▸ **Stored entries**
====
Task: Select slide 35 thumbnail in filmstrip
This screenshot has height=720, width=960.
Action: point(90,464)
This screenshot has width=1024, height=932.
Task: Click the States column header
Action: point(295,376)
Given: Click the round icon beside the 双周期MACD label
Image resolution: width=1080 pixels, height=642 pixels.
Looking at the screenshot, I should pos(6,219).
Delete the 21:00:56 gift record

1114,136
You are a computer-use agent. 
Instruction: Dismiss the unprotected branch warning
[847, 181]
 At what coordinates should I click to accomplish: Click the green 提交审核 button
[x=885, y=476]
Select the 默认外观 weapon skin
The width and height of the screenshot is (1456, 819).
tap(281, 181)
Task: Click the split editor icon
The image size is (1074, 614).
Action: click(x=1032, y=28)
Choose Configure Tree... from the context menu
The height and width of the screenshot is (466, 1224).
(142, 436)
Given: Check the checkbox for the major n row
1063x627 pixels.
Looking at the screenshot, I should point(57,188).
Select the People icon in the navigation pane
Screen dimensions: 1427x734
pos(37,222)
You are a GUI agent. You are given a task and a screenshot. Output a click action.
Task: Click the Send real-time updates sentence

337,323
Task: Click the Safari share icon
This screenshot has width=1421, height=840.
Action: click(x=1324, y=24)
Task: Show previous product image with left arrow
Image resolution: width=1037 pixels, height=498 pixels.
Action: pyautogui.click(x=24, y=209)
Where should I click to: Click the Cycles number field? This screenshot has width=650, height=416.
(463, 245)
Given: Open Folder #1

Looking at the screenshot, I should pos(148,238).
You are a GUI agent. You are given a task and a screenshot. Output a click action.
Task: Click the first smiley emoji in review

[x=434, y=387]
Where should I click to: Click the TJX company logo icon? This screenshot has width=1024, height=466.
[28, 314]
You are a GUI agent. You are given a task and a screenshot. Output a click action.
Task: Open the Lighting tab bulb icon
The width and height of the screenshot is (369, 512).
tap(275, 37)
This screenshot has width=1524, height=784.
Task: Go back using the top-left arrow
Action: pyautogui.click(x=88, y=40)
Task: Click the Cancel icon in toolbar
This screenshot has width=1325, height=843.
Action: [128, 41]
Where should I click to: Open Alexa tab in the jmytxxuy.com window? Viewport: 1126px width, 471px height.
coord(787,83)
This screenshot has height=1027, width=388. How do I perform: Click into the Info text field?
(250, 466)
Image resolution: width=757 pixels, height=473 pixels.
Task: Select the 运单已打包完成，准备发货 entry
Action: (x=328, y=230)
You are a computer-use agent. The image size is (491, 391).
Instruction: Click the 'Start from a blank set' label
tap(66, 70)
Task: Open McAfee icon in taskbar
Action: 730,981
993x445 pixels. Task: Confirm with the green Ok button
====
▸ **Prompt**
The expected answer is a copy of every line in the entries that holds the word "with".

▸ **Your response**
Task: Show previous product image with left arrow
993x445 pixels. Task: Confirm with the green Ok button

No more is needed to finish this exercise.